INVESTIGADORES
BRIGNOLE Nelida Beatriz
artículos
Título:
A Structural Analysis of Topic Ontologies
Autor/es:
XAMENA E.; BRIGNOLE N.B.; MAGUITMAN A.G.
Revista:
INFORMATION SCIENCES
Editorial:
ELSEVIER SCIENCE INC
Referencias:
Lugar: Amsterdam; Año: 2017 p. 15 - 29
ISSN:
0020-0255
Resumen:
DMOZ is the largest human edited topic ontology available on the Web. Understanding how topics interrelate in this ontology can provide useful insights on the nature of topic connectivity, topic relevance and topic similarity, among other useful concepts.
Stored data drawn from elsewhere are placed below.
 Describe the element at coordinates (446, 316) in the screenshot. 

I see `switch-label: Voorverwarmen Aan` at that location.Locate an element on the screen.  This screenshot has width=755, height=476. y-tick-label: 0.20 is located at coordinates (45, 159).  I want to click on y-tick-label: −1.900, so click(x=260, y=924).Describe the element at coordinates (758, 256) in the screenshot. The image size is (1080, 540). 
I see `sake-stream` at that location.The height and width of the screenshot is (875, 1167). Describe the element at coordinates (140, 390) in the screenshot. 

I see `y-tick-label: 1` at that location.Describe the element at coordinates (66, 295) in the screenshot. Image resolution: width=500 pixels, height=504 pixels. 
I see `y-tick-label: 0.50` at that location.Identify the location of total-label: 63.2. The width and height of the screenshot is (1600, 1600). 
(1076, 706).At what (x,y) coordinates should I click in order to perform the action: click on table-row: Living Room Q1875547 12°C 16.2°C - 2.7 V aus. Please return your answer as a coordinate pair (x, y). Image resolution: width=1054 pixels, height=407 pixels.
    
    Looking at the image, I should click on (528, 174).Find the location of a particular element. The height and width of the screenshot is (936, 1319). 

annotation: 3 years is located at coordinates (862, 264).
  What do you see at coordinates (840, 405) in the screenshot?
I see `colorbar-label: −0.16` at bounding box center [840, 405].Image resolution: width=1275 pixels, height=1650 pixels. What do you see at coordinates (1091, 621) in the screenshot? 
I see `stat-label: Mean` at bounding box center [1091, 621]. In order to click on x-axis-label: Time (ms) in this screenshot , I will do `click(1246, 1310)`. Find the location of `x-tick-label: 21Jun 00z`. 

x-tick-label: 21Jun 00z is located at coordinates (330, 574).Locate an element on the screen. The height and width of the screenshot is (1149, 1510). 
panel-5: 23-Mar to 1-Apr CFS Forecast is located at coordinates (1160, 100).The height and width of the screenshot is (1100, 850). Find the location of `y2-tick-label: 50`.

This article studies the structural properties of the DMOZ graph as well as those of several models that result from augmenting the original graph by applying different relevance-propagation operations. A number of global and local properties of the original and augmented graphs are examined by means of metrics commonly used in complex network analysis. In particular, we investigate the presence of various features that characterize small-world networks such as short diameter, high clustering coefficient and the existence of hubs. This analysis is complemented by examining other interesting characteristics of the graphs such as connectivity measures, centrality measures and sizes of the strongly connected components. The connectivity and centrality patterns are further studied by means of visualizations of the graphs? k-core decomposition, the in- and out-degree distributions and the size distribution of the strongly connected components. This analysis provides a general picture of this large human edited topic ontology by helping recognize several non-trivial regularities that are also encountered in other artificial and natural complex networks. In addition, it allows to identify some interesting artifacts that arise from existing constraints on the ontology structure, such as its underlying taxonomic hierarchy. This analysis is of major interest as it allows a better understanding of notions such as topic importance and relevance among topics, while helping to place meaningful constraints on models of relevance propagation and semantic similarity.